[Start of Selected extract]
You could use the older style weather pack connectors and terminals. I get them at Summit Racing. No they are not compact but are cheap and easy to find. You can get them in smaller packs, not just a kit like this.


----------



## Pete in PA (Dec 1, 2012)

Why is there a dual fillament bulb there if it's only a tail light?????


----------



## obermd (Mar 3, 2012)

sciphi said:


> No rear fogs on North American cars. US DOT regulations frown on rear fogs, so we don't get them. Canada doesn't get them either since their Cruzes are supplied from Lordstown, Ohio, and their regulations are pretty similar to US regulations. It's why US-spec Cruzes have daytime running lights even though DOT regulations leave them optional.
> 
> Also, most drivers over here are idiots, and would leave the rear fogs on even during clear weather. The number of cars driving around with foglights on during clear weather is staggering.


I turn my front fogs on when it gets dark. When properly adjusted, they really help close in wide angle vision, which has saved my bacon on more than on occasion by allowing me to see large animals running towards the road before I hit them.


----------



## sciphi (Aug 26, 2011)

The headlights should cover the side lighting without need for front fogs. The OEM bulbs are okay for distance, and not so hot for side throw. Swap in a set of different non-tinted bulbs, preferably Philips. The Sylvania XtraVision bulbs are great for distance and awful for side lighting. The Philips bulbs in my Cruze are good for distance and acceptable for side lighting. 

This project is on the back burner right now. I'll look at it again in the spring when it's warm enough to work outside comfortably.


----------



## GoldenCruze (Dec 18, 2011)

I was behind a Cruze tonight and thought about this thread while looking at the tail lights on it.

The tail lights on the Cruze are huge compared to most other cars. And I would rather have the trunk lights stay just as they are. I noticed that the difference in brightness helps me to more quickly identify that the brake lights are on. And I think it works that way for most other drivers as well. So I'm not about to make trunk lights function as brake lights.

And I noticed that the third brake light is dim by comparison. I'd like that one to be equally bright as the other brake lights. That's a change that I would make.


----------



## Wyre (Jul 23, 2011)

UpstateNYBill said:


> No, we do not. A few foreign vehicles sold in the U.S. have rear foglights, but no domestic vehicles that I am aware of have them.


My 2002 Oldsmobile Aurora had rear fog lights.... It was US spec


----------



## Blue_RS (Aug 30, 2013)

So has anyone successfully done this? Ive got the brake light sockets to fit in the trunk tail lights. How do you run the red wire or extra wire for the brake light signal?


----------



## Cruzncannada (Nov 21, 2015)
[End of Selected extract]
- _Request A_
Report each line in the listing below that contains the word "link".
[Start of Data extract]
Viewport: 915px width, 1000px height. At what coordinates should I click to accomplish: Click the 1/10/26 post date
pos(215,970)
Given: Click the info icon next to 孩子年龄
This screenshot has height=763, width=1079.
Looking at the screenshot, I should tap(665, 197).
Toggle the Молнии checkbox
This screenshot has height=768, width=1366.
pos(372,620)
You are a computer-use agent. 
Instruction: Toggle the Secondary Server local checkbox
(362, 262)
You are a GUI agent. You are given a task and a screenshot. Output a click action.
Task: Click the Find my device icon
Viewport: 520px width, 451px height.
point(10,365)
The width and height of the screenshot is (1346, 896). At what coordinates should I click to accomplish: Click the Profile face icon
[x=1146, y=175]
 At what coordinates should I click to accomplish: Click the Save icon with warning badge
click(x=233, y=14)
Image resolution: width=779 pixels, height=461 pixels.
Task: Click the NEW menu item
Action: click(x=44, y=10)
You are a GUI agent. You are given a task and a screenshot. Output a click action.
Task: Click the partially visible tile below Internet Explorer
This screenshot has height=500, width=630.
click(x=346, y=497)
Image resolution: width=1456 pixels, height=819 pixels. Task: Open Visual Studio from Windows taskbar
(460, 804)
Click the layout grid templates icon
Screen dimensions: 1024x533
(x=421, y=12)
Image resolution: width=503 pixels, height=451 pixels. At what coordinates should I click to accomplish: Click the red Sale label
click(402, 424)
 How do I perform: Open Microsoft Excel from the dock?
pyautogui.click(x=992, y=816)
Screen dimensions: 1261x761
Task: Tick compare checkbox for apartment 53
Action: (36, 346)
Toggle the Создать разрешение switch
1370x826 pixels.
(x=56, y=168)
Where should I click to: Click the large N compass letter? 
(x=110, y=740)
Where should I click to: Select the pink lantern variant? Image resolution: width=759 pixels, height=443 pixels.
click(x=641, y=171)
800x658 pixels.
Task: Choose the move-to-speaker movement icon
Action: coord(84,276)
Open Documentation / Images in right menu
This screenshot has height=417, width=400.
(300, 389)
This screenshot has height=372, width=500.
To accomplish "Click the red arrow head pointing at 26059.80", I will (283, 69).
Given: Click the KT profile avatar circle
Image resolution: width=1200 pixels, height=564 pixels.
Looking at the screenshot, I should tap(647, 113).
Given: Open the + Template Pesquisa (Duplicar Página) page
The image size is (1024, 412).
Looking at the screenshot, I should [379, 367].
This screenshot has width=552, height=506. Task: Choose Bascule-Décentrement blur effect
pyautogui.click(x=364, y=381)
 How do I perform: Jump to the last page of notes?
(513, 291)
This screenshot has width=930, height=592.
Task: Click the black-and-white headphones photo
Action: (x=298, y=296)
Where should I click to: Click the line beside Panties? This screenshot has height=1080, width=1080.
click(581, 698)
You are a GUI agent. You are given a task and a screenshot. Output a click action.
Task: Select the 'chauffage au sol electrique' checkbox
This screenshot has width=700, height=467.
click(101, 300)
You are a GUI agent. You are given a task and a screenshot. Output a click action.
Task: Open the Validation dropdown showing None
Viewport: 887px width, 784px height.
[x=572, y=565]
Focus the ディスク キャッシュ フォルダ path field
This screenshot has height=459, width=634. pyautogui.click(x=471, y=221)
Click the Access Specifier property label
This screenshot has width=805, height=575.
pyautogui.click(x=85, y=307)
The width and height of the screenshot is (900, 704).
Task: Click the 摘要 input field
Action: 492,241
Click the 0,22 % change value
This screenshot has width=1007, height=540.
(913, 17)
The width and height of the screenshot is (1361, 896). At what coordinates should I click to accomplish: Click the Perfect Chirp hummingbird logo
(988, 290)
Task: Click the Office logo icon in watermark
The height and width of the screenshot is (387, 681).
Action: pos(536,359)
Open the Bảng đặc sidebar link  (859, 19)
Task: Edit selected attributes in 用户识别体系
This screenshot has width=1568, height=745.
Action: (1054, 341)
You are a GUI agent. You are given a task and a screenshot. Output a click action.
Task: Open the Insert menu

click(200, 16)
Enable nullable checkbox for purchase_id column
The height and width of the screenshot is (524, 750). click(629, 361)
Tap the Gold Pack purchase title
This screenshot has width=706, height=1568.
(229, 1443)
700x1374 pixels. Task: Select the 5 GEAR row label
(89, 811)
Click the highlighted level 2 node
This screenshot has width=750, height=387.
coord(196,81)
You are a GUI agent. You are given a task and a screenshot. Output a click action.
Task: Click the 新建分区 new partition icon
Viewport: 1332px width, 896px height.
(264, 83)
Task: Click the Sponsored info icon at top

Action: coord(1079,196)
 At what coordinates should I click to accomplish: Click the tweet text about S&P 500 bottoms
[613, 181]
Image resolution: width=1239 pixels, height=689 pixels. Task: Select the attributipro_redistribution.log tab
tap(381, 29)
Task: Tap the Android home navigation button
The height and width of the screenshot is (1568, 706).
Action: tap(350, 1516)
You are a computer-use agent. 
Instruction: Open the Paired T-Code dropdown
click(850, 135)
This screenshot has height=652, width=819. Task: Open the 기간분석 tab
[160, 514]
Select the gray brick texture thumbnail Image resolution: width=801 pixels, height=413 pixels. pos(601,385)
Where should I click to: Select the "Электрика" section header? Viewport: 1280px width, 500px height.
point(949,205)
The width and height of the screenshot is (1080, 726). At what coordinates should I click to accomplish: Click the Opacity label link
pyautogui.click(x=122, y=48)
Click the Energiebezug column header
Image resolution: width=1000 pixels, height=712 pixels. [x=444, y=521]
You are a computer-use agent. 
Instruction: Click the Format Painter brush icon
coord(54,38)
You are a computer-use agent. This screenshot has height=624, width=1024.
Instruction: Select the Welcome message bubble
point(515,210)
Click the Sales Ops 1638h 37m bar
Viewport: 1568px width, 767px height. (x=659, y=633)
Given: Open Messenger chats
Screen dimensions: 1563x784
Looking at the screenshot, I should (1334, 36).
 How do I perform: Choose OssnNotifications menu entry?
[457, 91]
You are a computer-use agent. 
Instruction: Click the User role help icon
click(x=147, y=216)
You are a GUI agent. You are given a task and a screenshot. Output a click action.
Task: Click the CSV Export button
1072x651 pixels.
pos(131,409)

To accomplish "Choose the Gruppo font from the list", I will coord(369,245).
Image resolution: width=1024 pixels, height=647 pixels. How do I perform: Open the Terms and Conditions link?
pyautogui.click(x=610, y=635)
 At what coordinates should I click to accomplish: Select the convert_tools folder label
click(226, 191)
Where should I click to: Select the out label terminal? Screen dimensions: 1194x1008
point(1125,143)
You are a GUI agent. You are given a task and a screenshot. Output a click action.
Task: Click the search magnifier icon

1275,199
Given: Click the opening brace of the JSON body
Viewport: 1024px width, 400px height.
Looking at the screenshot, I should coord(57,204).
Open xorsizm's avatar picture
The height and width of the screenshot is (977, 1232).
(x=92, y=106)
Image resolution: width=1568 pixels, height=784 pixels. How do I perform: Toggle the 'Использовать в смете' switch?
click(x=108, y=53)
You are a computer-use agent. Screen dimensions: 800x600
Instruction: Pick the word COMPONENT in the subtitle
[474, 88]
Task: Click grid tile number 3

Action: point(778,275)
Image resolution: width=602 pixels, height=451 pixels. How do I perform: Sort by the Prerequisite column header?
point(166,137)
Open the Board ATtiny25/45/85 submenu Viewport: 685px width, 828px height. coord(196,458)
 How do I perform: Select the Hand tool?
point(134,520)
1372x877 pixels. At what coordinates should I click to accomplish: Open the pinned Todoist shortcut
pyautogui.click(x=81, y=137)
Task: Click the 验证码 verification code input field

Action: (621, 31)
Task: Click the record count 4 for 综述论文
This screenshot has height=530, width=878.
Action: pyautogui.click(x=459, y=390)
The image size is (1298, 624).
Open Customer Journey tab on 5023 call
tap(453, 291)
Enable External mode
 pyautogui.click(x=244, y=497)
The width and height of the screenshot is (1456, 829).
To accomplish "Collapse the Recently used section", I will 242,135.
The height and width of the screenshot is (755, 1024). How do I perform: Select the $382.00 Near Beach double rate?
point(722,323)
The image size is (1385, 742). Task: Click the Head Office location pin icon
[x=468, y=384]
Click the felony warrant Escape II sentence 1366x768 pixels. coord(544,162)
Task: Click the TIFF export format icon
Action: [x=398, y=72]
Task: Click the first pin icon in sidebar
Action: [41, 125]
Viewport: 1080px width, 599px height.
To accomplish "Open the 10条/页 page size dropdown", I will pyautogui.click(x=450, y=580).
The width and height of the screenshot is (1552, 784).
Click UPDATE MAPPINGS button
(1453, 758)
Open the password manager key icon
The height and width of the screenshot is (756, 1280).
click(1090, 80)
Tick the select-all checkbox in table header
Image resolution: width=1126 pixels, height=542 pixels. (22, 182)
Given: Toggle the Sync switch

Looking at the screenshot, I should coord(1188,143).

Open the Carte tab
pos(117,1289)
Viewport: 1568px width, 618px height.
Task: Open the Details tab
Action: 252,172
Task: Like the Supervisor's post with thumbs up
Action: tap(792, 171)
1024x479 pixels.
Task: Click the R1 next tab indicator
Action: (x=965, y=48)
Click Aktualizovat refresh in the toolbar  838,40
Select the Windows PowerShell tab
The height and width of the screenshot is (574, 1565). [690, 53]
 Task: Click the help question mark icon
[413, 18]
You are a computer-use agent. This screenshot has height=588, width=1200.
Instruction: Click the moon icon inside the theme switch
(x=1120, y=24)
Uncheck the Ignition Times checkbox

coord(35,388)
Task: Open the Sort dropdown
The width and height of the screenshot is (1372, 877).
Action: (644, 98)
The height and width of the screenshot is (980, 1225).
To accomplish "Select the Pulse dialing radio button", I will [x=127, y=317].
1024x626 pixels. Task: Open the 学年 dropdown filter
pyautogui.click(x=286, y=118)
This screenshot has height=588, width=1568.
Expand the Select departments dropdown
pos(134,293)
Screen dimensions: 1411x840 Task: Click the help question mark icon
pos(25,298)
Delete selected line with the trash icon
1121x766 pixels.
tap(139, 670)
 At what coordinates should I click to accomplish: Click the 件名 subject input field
[End of Data extract]
- _Request B_
Pick up the forum thread on Cruze tail lights and fog lights from its final line and continue it.

- _Answer A_
Open the Bảng đặc sidebar link  (859, 19)
The width and height of the screenshot is (1080, 726). At what coordinates should I click to accomplish: Click the Opacity label link
Image resolution: width=1024 pixels, height=647 pixels. How do I perform: Open the Terms and Conditions link?

- _Answer B_
It should be pretty straight forward to run power from your third brake light in parallel, and if you can find the power wire for the trunk lights in the trunk the wire would be a minimum distance. 

Shouldn't running this from your third to the existing power wire provide enough extra power to brake light? I'll see if I have any of these at work next week (off for a week) and give it a try.


----------



## NickD (Dec 10, 2011)

Ha, also thought about it, a dual filament bulb in a single element socket. Brake filament draws 2.3 amperes, times two an extra 4.6 amps, can the circuitry handle double the brake current? Feel it should if you can hang a trailer on this thing, but not sure if you can do both. This would be three times the current. 

Here is the circuit, not a simple switch like the good old days, buried in that way over priced BCM.

View attachment 178953


Besides the Cruze also has that mandatory center brake light and is DOT approved. So just said screw it. Ha, my latest trick is when someone is following me half way up my exhaust pipe, switch on the hazards. 

Its not that I drive like a grandpa, have a thousand vehicles ahead of me that are driving slow. Like to give the guy ahead a couple of feet just in case he slams on his brakes.


----------



## JDH (Dec 24, 2014)

Pete in PA said:


> Why is there a dual fillament bulb there if it's only a tail light?????



Logistics. It is cheaper and more efficient on the assembly line to have one container of bulbs to pick from than to have a container of dual next to a container of single.


----------



## NickD (Dec 10, 2011)

Ha, on that rectangular four head lamp system inners had two prongs for bright only, outers had three with both bright or dims.

Plugging in the three prong headlamp into the inners would just switch on the brights, so just used those. If the dims on the outside burnt out, had a spare head lamp to use. Dims would always burn out first.

Here's a stupid question if one of those trunk lid tail lamps burn out, will you get a traffic ticket? Trunk liner is nice, but also a PITA to change that bulb.

First time I removed the outer ones, darn near needed a tow truck to pull that sucker out. That rubber grommet was really tight. No need for that, opened it up a tad with a drill can coated it with silicone grease. Sure doesn't rattle, still kind of tight, but not that tight.


----------



## ChevyGuy (Dec 13, 2014)

JDH said:


> Logistics. It is cheaper and more efficient on the assembly line to have one container of bulbs to pick from than to have a container of dual next to a container of single.


If there's an equivalent taillight-only bulb, I haven't seen it. I doubt if a custom order bulb type is going to save money.


----------



## JDH (Dec 24, 2014)

ChevyGuy said:


> If there's an equivalent taillight-only bulb, I haven't seen it. I doubt if a custom order bulb type is going to save money.



The question asked was why use a double filament bulb when only one is needed. May I suggest you check out a 3156 or the GM part #9442003


----------



## ssnscruzeeco2015 (Dec 29, 2014)

If you have access to the wire harness up far enough that the has all of the associated wires are in the same bundle, I should be a simple as the splicing in a pair of current control diode arrangements.

I suspect that each bulb has a separate wire leading from the BCM, but I am confident that you don't want the park lights to activate the brake lights.

Anybody happen to have access to the electrical diagrams?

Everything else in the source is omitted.